* _Task description_
Leave the images out, and copy each of the records below exactly.

[Entries taken from a collection]

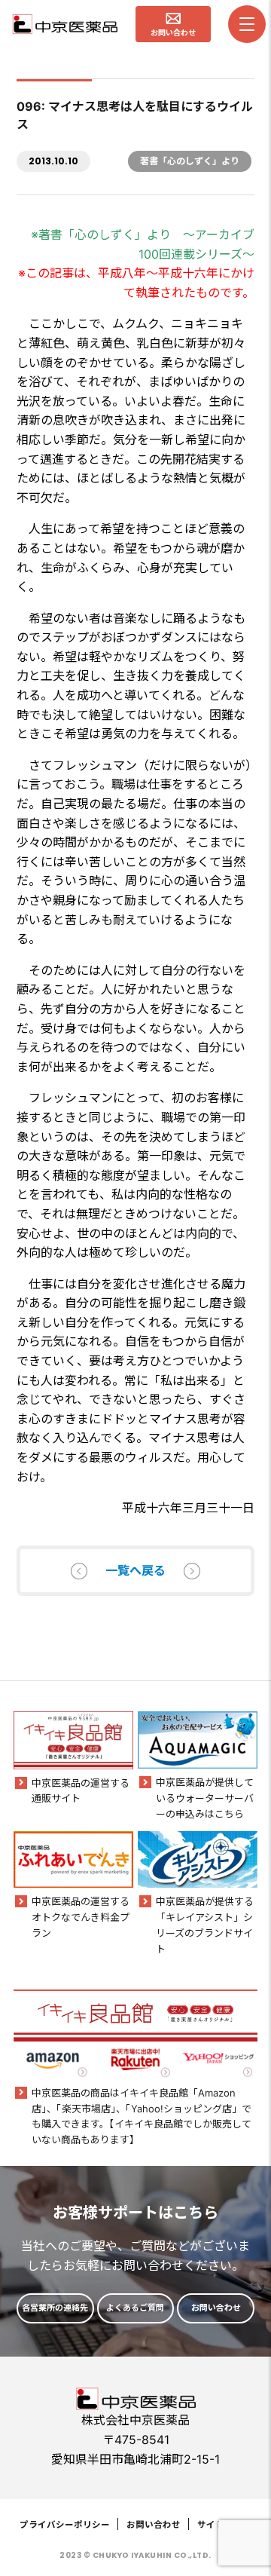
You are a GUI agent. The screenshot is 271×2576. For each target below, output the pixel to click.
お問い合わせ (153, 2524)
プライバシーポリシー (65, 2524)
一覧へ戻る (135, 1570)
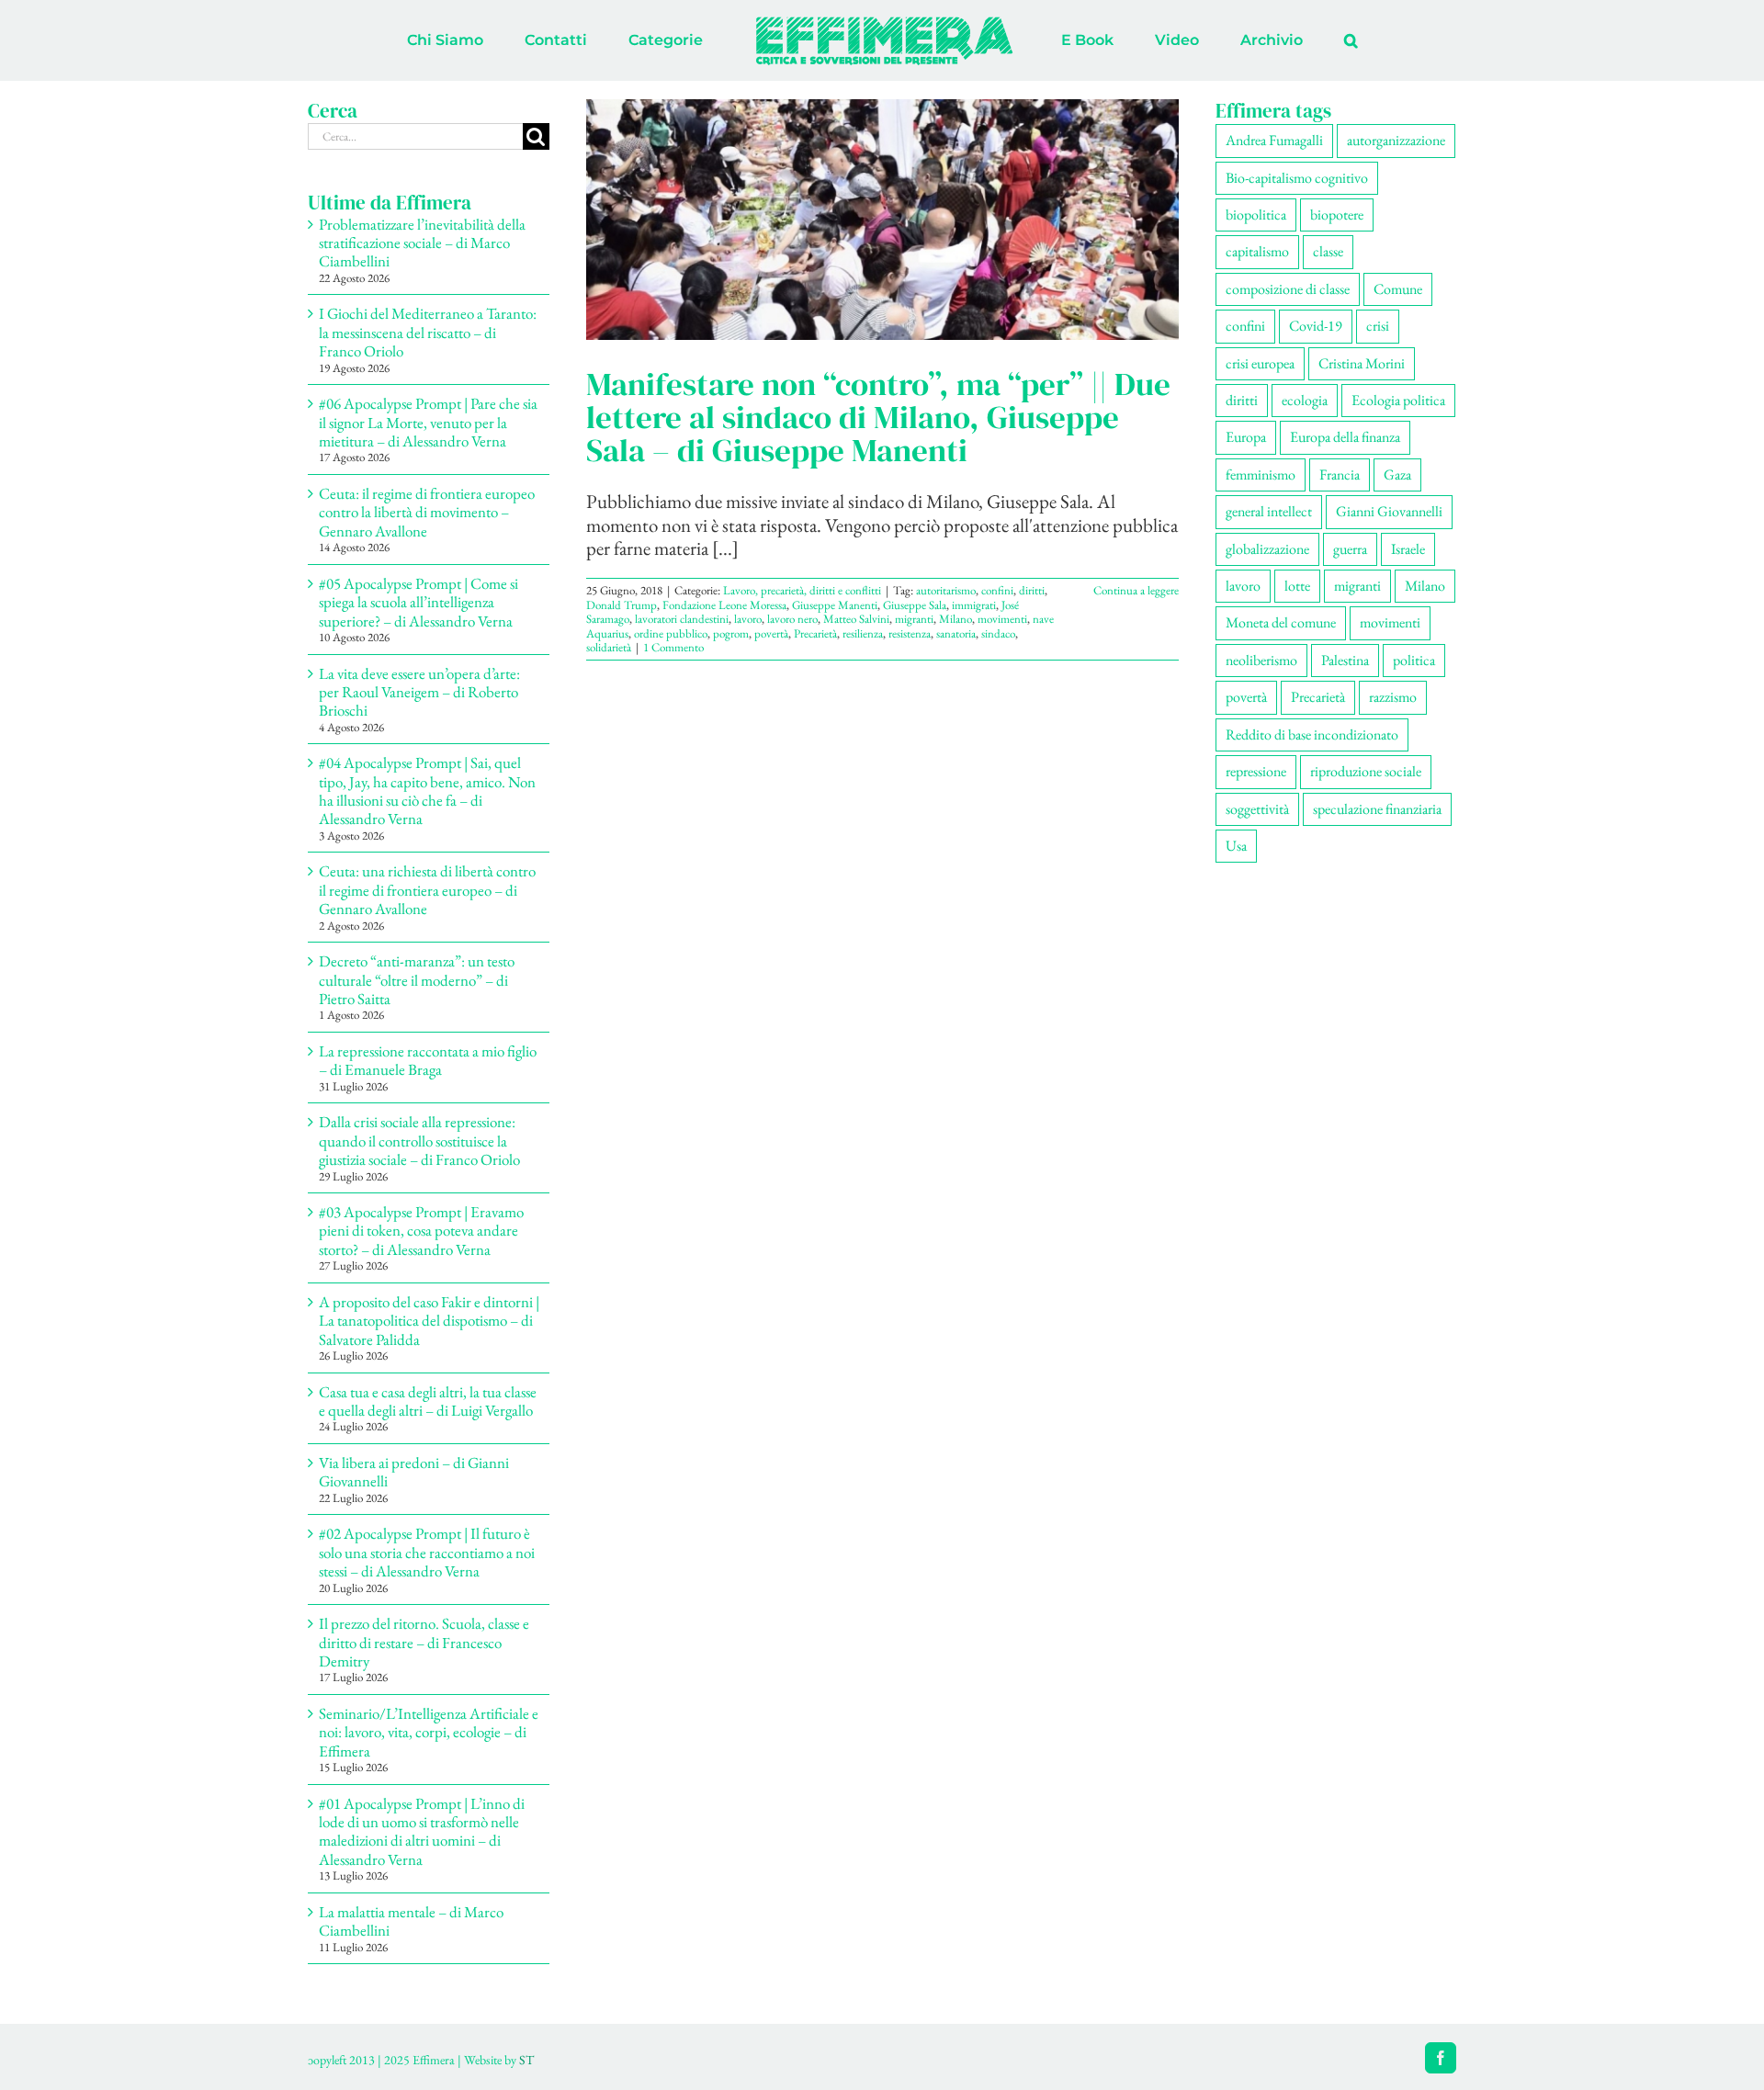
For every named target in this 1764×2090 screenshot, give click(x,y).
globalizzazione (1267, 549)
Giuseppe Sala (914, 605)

* _Solution to this task_
You are a GUI agent. The screenshot is 271×2576. For each target below, output the pixel to click.
お問い合わせ (153, 2524)
プライバシーポリシー (65, 2524)
一覧へ戻る (135, 1570)
For every named target in this 1764×2090 screenshot, give click(x,y).
globalizzazione (1267, 549)
Giuseppe Sala (914, 605)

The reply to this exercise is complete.